## Exercise aim
Each line in the entries below that holds the string "computer" must be copied.

## Available data
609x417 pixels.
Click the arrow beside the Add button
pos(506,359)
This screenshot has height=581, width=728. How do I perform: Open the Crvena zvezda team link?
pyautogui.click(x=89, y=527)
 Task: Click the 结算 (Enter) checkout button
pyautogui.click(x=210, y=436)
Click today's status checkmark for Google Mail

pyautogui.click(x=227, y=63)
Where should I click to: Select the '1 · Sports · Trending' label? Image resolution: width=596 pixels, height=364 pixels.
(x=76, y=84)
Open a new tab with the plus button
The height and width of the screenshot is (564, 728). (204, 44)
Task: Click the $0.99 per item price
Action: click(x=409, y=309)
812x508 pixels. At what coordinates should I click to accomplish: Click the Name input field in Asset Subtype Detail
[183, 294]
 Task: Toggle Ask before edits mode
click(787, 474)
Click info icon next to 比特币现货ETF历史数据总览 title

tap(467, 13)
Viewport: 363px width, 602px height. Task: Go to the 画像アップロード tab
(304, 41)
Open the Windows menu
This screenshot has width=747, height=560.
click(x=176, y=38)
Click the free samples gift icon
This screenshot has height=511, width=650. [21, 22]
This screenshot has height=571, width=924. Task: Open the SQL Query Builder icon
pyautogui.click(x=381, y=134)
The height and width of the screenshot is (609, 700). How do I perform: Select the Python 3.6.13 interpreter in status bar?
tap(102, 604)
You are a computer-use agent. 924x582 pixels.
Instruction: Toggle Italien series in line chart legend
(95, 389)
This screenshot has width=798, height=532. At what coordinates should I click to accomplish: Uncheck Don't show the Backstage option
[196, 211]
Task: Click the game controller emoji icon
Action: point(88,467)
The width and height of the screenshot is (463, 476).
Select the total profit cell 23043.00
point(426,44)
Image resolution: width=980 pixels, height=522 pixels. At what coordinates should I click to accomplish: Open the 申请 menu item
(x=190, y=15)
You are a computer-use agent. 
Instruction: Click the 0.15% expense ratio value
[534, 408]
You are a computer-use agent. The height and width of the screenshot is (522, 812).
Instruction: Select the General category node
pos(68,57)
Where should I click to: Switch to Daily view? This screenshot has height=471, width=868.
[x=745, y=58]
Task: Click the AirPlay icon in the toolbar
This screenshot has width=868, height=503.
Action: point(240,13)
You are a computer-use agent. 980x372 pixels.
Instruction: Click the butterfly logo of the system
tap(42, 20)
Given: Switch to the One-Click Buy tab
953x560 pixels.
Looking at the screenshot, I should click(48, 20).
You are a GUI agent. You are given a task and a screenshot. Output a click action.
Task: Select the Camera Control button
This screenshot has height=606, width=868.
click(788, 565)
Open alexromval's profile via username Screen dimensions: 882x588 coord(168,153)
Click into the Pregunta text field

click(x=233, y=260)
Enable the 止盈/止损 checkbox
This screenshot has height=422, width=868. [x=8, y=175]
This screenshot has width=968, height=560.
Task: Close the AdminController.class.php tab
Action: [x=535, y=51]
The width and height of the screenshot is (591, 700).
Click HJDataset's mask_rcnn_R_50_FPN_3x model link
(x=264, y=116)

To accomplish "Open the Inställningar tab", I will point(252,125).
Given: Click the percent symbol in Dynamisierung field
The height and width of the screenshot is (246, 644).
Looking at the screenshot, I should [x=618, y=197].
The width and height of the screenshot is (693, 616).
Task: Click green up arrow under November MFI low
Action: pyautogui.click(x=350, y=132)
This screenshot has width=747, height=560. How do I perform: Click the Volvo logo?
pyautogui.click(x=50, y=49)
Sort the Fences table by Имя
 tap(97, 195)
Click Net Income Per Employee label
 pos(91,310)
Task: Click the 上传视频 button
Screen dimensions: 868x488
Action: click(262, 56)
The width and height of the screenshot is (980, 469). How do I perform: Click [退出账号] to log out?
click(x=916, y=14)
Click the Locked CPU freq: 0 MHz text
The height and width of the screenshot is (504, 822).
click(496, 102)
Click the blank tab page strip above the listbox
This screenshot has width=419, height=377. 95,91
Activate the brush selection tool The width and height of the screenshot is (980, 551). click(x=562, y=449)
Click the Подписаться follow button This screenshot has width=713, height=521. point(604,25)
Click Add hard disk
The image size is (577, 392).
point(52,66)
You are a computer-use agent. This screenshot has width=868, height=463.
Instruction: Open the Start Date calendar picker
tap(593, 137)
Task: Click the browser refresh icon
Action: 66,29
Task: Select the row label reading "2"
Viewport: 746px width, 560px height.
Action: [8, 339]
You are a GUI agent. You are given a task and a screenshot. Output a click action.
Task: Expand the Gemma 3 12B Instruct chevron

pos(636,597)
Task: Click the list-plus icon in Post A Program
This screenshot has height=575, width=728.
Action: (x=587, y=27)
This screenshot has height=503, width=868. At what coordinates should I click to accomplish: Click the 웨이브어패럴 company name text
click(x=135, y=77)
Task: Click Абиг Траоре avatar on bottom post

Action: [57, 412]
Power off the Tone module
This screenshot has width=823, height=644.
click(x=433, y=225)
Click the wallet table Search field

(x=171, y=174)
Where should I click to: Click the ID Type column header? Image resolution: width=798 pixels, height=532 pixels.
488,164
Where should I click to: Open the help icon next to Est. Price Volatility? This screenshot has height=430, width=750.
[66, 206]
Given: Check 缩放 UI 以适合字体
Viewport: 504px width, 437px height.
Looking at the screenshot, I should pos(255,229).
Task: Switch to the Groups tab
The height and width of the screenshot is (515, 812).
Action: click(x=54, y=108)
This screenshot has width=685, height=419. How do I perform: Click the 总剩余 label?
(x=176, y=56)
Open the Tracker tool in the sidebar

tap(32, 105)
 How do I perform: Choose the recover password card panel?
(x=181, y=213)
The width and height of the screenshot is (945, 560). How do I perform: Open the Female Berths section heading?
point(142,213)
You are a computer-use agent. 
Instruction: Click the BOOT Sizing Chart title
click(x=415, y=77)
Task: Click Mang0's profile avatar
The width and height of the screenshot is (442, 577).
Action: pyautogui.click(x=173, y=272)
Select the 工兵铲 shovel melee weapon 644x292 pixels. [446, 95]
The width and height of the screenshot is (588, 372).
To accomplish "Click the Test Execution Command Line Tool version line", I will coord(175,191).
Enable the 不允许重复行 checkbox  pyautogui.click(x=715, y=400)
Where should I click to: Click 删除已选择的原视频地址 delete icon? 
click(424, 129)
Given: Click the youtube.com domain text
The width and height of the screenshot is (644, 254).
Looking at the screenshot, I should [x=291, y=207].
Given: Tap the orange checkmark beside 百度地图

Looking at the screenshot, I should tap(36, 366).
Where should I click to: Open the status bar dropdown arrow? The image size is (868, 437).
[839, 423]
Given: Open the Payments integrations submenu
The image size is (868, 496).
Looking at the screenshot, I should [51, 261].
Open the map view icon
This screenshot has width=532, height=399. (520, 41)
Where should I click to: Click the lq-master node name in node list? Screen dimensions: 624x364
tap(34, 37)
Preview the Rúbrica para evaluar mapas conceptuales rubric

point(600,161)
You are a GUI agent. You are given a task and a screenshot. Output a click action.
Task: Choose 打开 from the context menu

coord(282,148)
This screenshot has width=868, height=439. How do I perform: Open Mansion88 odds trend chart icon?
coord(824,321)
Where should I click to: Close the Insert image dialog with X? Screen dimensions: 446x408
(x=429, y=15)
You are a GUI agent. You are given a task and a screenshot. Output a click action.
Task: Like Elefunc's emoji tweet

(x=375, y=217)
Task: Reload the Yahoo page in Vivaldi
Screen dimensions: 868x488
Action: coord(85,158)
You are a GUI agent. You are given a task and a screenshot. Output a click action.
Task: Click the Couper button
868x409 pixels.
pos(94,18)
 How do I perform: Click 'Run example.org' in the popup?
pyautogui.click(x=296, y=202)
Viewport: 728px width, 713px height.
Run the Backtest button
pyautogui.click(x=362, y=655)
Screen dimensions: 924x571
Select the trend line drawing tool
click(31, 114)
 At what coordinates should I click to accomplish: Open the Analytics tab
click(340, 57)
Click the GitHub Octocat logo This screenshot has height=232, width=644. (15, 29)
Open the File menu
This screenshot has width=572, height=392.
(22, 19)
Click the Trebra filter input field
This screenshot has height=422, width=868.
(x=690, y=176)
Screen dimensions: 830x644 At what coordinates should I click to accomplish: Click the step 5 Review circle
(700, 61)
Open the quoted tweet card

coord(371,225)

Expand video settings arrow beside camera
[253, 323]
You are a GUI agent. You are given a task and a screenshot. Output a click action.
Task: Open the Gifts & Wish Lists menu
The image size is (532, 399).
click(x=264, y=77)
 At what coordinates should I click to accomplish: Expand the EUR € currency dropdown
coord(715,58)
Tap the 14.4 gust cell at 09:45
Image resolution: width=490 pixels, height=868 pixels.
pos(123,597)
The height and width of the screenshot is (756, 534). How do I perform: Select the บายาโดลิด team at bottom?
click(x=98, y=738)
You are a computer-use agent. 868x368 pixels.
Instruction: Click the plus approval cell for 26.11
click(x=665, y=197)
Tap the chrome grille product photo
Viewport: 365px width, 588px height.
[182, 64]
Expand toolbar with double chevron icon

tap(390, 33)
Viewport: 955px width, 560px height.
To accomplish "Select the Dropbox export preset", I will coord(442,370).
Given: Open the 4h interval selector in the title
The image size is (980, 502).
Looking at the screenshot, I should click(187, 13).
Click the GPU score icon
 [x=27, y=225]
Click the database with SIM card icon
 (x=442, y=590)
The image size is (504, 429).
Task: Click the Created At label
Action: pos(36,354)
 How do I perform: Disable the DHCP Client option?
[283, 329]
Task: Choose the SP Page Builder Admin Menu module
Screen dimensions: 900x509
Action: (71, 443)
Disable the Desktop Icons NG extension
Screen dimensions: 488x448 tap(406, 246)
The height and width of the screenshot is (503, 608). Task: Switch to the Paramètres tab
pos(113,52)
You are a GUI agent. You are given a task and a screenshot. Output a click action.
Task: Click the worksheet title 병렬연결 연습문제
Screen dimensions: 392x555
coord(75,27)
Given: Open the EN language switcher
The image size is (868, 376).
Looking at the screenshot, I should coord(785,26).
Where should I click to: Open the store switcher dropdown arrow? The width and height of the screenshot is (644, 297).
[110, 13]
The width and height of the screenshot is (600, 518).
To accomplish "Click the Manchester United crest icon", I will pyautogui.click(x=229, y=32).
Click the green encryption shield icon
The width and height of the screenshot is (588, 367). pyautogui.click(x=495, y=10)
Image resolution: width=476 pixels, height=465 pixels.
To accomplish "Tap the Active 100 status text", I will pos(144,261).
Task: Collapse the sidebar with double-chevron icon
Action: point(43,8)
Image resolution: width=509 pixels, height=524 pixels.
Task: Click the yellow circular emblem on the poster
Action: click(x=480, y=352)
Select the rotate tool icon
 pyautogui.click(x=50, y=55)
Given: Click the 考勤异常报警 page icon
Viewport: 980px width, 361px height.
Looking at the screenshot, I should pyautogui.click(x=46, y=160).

## Answer area
You are a computer-use agent. 924x582 pixels.
You are a computer-use agent. 
You are a computer-use agent. The height and width of the screenshot is (522, 812).
You are a computer-use agent. 980x372 pixels.
You are a computer-use agent. This screenshot has width=868, height=463.
You are a computer-use agent. 
You are a computer-use agent. 868x368 pixels.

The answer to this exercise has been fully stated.